Ten trening cardio jest absolutnie dla wszystkich, zawiera ćwiczenia o umiarkowanej intensywności ukierunkowane na spalanie tłuszczu.
Szczególnie polecamy ten trening osobom początkującym, gdyż ćwiczenia nie są trudne, a tempo bardzo łatwo można dostosować do swoich możliwości. Trening świetnie sprawdzi się również u osób wracających do ćwiczeń po przebytych kontuzjach czy zmagających się z bólem mięśni (np. wskutek przetrenowania). Jest to trening idealny na dni ‘odpoczynkowe’ – ciało i mięśnie nie będą nadmiernie obciążone, mogą się regenerować, ale jednocześnie cały czas jesteśmy w ruchu.
Pełny trening trwa 37 minut, składa się z rozgrzewki, części właściwej treningu i stretchingu na koniec. W jego trakcie możesz spalić od 200 do ok. 407 kcal w zależności od tego jakie tempo sobie narzucisz i ile wysiłku włożysz w wykonanie poszczególnych ćwiczeń.
Plan ćwiczenia-trening cardio na skuteczne spalenie tkanki tłuszczowej:
1. Rozgrzewka (0:30-3:10)
- przez 30 sekund wykonuj kolejno:
- Marsz
- Bieg w miejscu
- Skręty tułowia
- Wypady skrzyżne do tyłu + ramiona
- Niskie przysiady
2. Trening właściwy (3:25-32:30) – składa się z 8 rund po 4 ćwiczenia w schemacie A-B i znowu A-B, czyli każde ćwiczenie wykonamy dwukrotnie, ale naprzemiennie. Ćwiczenia wykonuj zawsze przez 40 sekund, następnie pomiędzy ćwiczeniami w każdej rundzie jest 15 sekund przerwy, którą powinnaś wykorzystać na trucht lub przynajmniej energiczny marsz.
- (3:25-6:53) Pompka ze wstawaniem, Pajacyki
- (6:54-10:32)Wypad w bok ze skłonem, Podskoki do rozkroku
- (10:33-14:13) Kolana w górę z zatrzymaniem, Pajacyki z ramionami przodem
- Przerwa (14:18-14:30) – chwila wytchnienia, uzupełnij płyny
- (14:31-18:05) Rowerek i skośne brzucha, Wypady w przód
- (18:06-21:49) Pompka z unoszeniem dłoni, Pajacyki w tempie na 2
- (21:51-25:17) Skrzyżne tyłem, Unoszenie kolan
- (25:20-28:55) Unoszenie nogi, wysoka pompka z unoszeniem nóg
- (29:00-32:30) Unoszenie nogi, Pajacyki
3. Rozciąganie (32:35): to już ostatnia część treningu, powoli rozciągaj mięśnie, utrzymuj każdą pozycję przez 20 sekund.

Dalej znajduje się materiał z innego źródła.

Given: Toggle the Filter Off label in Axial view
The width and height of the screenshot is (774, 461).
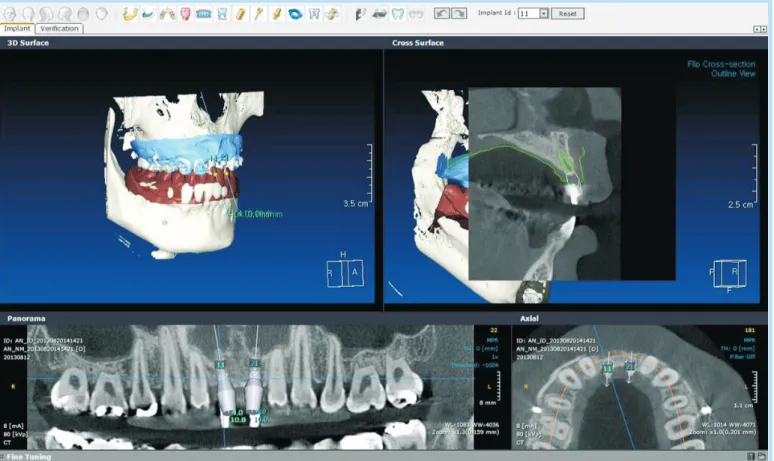Looking at the screenshot, I should coord(743,356).
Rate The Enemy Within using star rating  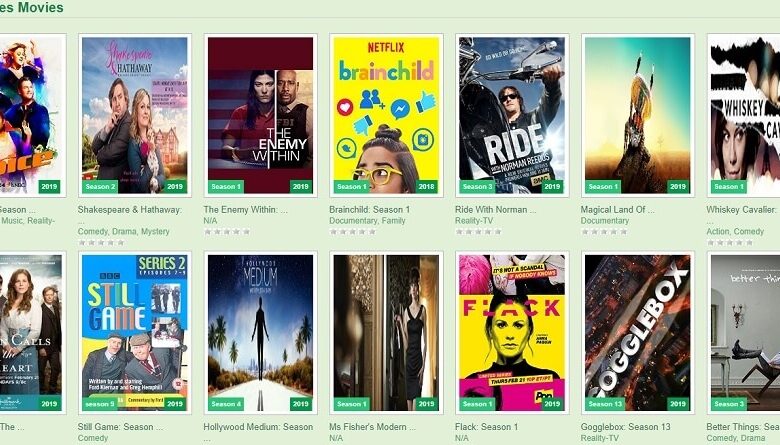[227, 232]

- Rozciąganie ściegien stawu skokowego
- Rozciąganie przedniej części ud
- Rozciąganie mięśni łydek
- Rozciąganie mięśni klatki piersiowej
- Rozciąganie nóg i ramion
- Rozciąganie mięśni wewnętrznej części ud
Po prawej stronie ekranu cały czas możesz kontrolować ile sekund trwa dane ćwiczenie, a także przybliżoną liczbę spalanych kalorii.
Doskonałym pomysłem będzie uzupełnienie tego zestawu ćwiczeniami na rzeźbienie mięśni brzucha – wtedy uzyskasz doskonałe efekty.